The last constraint: two typefaces max, one accent color. Sounds harsh? Think about calligraphy — one brush, one ink, and hierarchy comes from pressure and speed alone. One accent color makes the focal point unmistakable. When everything is emphasized, nothing is.

From Document to Conversation: Three Things to Write Before Code

So far, a lot of ink has been spilled on what not to do. But prohibitions alone aren’t enough — knowing not to stuff six cards into the hero doesn’t reveal what should go there.

The article pivots here, and this is its most valuable insight: before writing code, write three things that have nothing to do with code. These three things don’t constrain the model — they give it a role. They transform it from “a chef making whatever” to “a head chef who understands tonight’s theme.”

First: the visual thesis. One sentence describing the page’s mood and energy — not features, not tech stack — the feeling. “Warm afternoon light filtering through frosted glass in a coffee shop, with a hint of Y2K metallic experimentalism.” If the visual thesis could apply to any website (“clean and modern”), it’s useless. Rewrite.

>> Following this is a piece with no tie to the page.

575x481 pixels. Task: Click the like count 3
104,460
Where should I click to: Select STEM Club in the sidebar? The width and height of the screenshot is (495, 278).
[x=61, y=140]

Second: the content plan — what goes in each section, decided before any code exists. This isn’t planning; it’s decision-making. The person writing code (human or AI) should not be making design decisions simultaneously. Separation of concerns — the same principle that makes code cleaner makes design cleaner.

Third: the interaction thesis — 2 to 3 specific motion ideas. Specific as in “hero text staggers in from the bottom with a fade,” not “add some animations.” Vague motion direction is like telling a chef “add some seasoning” — whatever comes back won’t be what anyone had in mind.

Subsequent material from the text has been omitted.